The 1961 Texas Tech Red Raiders football team was an American football team that represented Texas Technological College (now known as Texas Tech University) as a member of the Southwest Conference (SWC) during the 1961 college football season. In their first season under head coach J. T. King, the Red Raiders compiled a 4–6 record (2–5 in conference games), tied for sixth place in the SWC, and were outscored by a combined total of 201 to 94. The Raiders won conference games over TCU and Baylor and non-conference games over Boston College and West Texas State.

The team played its home games at Clifford B. and Audrey Jones Stadium in Lubbock, Texas.

==Schedule==

| Date | Opponent | Site | Result | Attendance | Source |
| September 23 | at Mississippi State* | Mississippi Veterans Memorial Stadium; Jackson, MS; | L 0–6 | 33,000 |  |
| September 30 | at No. 6 Texas | Memorial Stadium; Austin, TX (rivalry); | L 14–42 | 43,500 |  |
| October 7 | Texas A&M | Jones Stadium; Lubbock, TX (rivalry); | L 7–38 | 38,500 |  |
| October 14 | TCU | Jones Stadium; Lubbock, TX (rivalry); | W 10–0 | 25,500 |  |
| October 21 | Baylor | Jones Stadium; Lubbock, TX (rivalry); | W 19–17 | 32,500 |  |
| October 28 | at SMU | Cotton Bowl; Dallas, TX; | L 7–8 | 17,000 |  |
| November 4 | Rice | Jones Stadium; Lubbock, TX; | L 7–42 | 34,000 |  |
| November 11 | Boston College* | Jones Stadium; Lubbock, TX; | W 14–6 | 20,000 |  |
| November 25 | at No. 9 Arkansas | War Memorial Stadium; Little Rock, AR (rivalry); | L 0–28 | 41,000 |  |
| December 2 | West Texas State* | Jones Stadium; Lubbock, TX; | W 16–14 | 25,000 |  |
*Non-conference game; Homecoming; Rankings from AP Poll released prior to the game;

==Statistics==
Texas Tech gained an average of 172.0 rushing yards and 89.1 passing yards per game. On defense, they gave up 202.7 rushing yards and 102.9 passing yards per game.

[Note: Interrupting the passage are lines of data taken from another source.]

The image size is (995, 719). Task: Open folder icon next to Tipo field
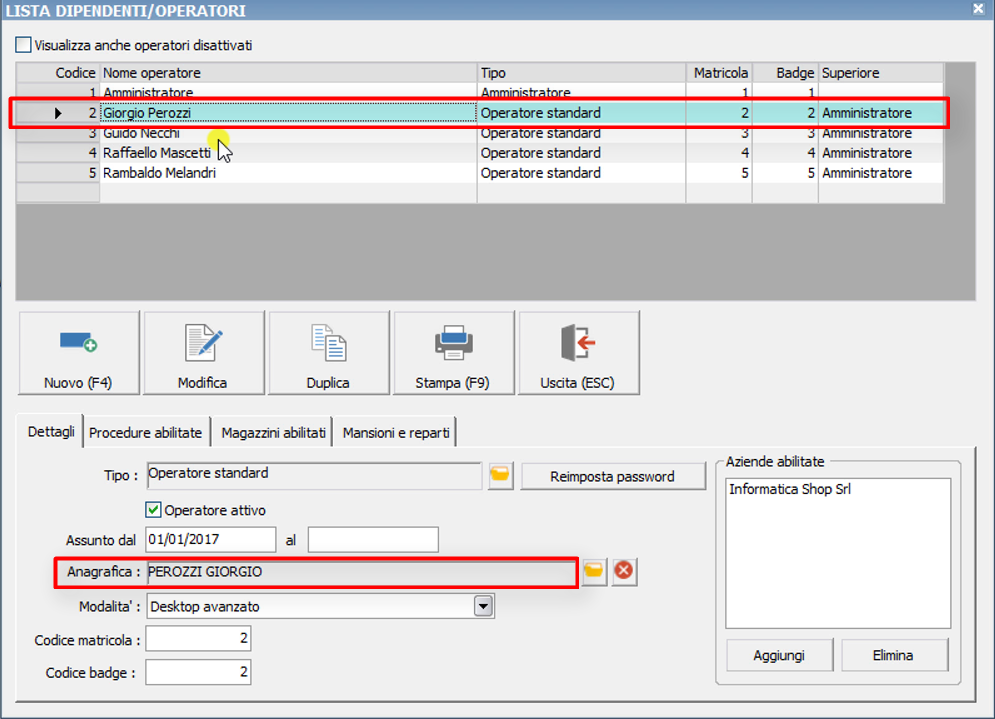click(500, 476)
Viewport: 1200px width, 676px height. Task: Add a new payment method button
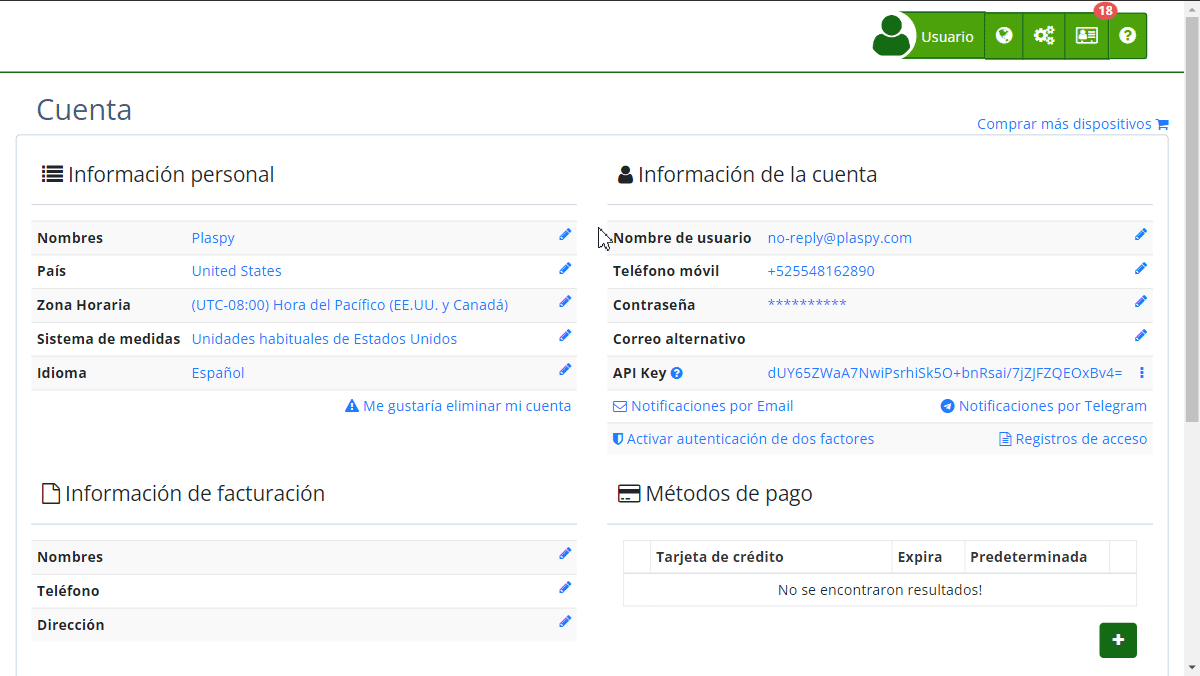click(x=1118, y=640)
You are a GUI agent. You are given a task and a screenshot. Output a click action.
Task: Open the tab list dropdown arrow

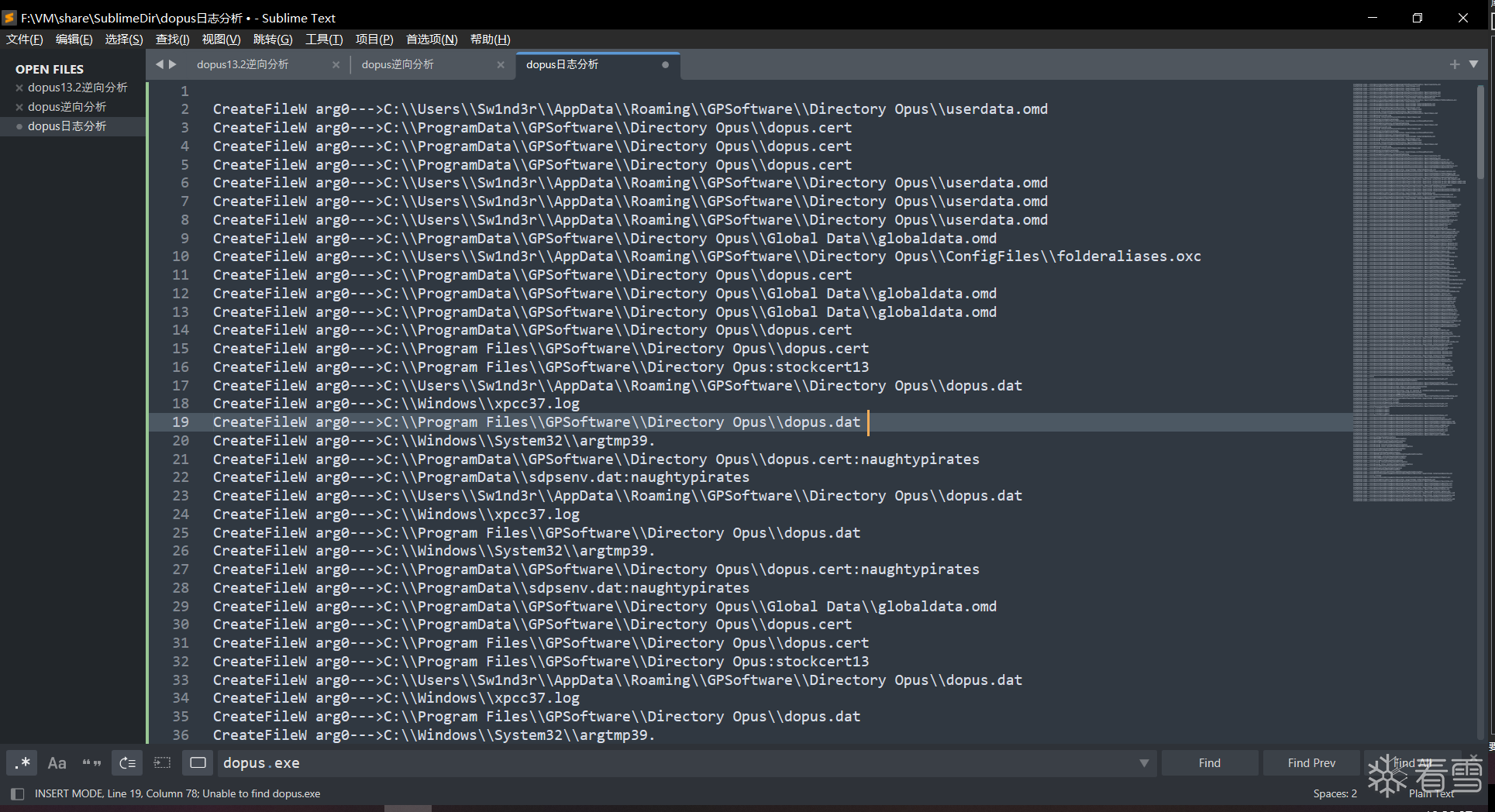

The Red Raiders' rushing offense was led by Coolidge Hunt who gained 486 yards on 128 carries for a 3.8-yard average. Other significant contributors included Johnny Lovelace (282 yards, 89 carries, 3.2-yard average), Bill Worley (217 yards, 49 carries, 4.4-yard average), David Rankin (190 yards, 58 carries, 3.3-yard average), Bake Turner (185 yards, 41 carries, 4.5-yard average), and H.L. Daniels (144 yards, 45 carries, 3.2-yard average).

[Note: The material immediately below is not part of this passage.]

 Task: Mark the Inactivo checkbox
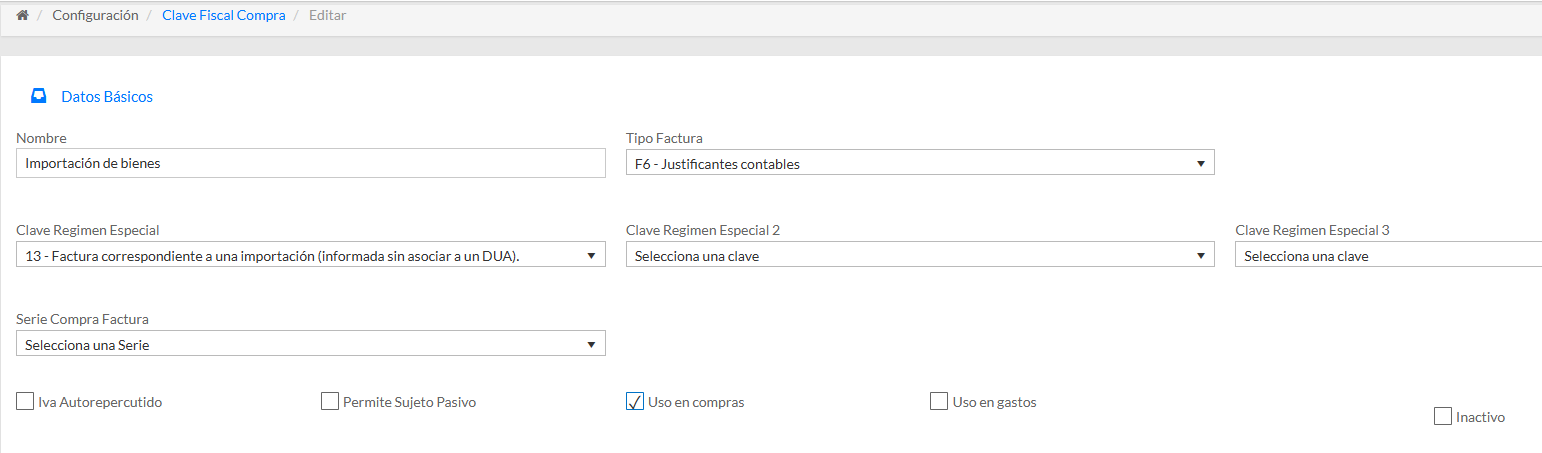coord(1442,417)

The passing offense was led by quarterbacks Doug Cannon (37-for-77, 442 yards, one touchdown, six interceptions) and Johnny Lovelace (28-for-69, 359 yards, no touchdowns, four interceptions). The only two players with more than five receptions were Bob Witucki (26 receptions, 335 yards) and David Parks (16 receptions, 209 yards)

==Awards and honors==
Back Coolidge Hunt received second-team honors from the Associated Press (AP) on the 1961 All-Southwest Conference football team. End David Parks received honorable mention.